What does torch.compile do?

torch.compile analyzes PyTorch code and generates optimized kernels by fusing operations. It reduces kernel launches per iteration and improves memory access patterns.

How can you optimize complex number operations?

Use conjugate multiplication (Psi.conj() * Psi).real instead of torch.abs(Psi) ** 2. This avoids separate sqrt and square operations, enabling better kernel fusion.

Operation comparison:

Inefficient: torch.abs(Psi) ** 2
Step 1: Compute sqrt(real² + imag²)     → Kernel 1
Step 2: Square the result               → Kernel 2
Total: 2 kernels

Efficient: (Psi.conj() * Psi).real
Step 1: Multiply conjugate pairs        → Kernel 1
Result: real² + imag² (same result)
Total: 1 kernel, fusible with other operations

CUDA graphs

What is the difference between torch.compile and CUDA graphs?

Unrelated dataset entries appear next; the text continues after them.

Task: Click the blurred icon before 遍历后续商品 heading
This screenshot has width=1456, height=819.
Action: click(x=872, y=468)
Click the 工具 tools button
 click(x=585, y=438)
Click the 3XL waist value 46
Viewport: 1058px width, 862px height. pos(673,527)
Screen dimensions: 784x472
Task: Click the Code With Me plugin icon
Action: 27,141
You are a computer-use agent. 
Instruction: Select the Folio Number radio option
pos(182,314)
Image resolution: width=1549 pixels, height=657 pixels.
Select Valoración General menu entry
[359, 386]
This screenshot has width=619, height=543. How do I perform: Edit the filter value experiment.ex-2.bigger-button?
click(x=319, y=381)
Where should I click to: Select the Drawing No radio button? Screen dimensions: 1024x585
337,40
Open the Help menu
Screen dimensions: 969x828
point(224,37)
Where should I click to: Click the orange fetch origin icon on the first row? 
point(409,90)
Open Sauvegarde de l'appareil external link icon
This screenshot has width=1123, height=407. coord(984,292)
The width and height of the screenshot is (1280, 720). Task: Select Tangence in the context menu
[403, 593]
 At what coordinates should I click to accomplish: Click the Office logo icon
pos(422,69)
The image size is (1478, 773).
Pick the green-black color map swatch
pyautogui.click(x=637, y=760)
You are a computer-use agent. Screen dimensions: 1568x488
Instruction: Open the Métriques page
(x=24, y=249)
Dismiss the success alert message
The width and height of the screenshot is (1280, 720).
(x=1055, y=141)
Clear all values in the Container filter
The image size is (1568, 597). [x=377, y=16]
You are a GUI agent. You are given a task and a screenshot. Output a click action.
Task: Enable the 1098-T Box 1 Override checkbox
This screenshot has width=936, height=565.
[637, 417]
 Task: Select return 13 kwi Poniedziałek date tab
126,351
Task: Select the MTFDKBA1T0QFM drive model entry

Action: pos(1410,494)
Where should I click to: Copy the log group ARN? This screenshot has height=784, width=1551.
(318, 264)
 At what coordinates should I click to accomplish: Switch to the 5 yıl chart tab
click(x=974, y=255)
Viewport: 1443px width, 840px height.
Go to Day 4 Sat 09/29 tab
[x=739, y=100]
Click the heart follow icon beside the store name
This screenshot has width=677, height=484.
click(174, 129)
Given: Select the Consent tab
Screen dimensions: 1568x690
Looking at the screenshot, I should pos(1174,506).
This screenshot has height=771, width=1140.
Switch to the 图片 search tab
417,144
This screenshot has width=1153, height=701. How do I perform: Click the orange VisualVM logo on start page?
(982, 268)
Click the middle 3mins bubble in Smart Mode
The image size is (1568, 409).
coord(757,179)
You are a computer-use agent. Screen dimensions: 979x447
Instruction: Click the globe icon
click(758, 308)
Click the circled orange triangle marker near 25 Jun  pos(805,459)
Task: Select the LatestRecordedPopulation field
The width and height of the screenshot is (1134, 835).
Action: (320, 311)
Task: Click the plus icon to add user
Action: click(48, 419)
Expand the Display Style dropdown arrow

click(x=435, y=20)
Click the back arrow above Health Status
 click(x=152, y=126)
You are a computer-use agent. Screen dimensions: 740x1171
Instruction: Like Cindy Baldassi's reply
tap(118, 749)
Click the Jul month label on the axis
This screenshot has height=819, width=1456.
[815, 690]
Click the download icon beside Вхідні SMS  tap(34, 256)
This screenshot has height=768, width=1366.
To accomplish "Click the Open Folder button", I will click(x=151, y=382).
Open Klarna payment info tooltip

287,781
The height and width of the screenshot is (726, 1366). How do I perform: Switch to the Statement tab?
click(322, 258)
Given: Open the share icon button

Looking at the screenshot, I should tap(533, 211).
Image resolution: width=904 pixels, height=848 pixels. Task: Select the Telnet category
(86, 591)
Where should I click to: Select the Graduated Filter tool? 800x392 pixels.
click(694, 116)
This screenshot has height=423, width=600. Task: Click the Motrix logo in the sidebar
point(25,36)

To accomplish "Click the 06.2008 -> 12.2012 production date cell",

These are complementary optimizations working at different levels.

Optimization levels:

torch.compile (graph-level):
- Fuses operations into larger kernels
- Reduces kernel count per iteration
- Optimizes memory access patterns

CUDA Graphs (runtime-level):
- Records entire GPU operation sequence
- Replays sequence without CPU overhead
- Eliminates Python → CUDA driver latency
- Works with already-fused kernels
What does “capturable” mean for optimizers?

Setting capturable=True keeps the optimizer’s internal state (step counters, momentum buffers, bias correction) entirely on the GPU. This is essential for CUDA Graphs because graph capture cannot include CPU operations or allocations.

# Make optimizer compatible with CUDA graphs
optimizer = torch.optim.Adam(
    params,
    lr=0.001,
    capturable=True  # Keep all state on GPU
)
Why can’t you create tensors during graph capture?

During CUDA Graph capture, all tensors must already exist on the GPU. Creating new tensors (torch.zeros, torch.ones) involves CPU operations and memory allocations that break the graph. Pre-allocate all needed tensors before capture.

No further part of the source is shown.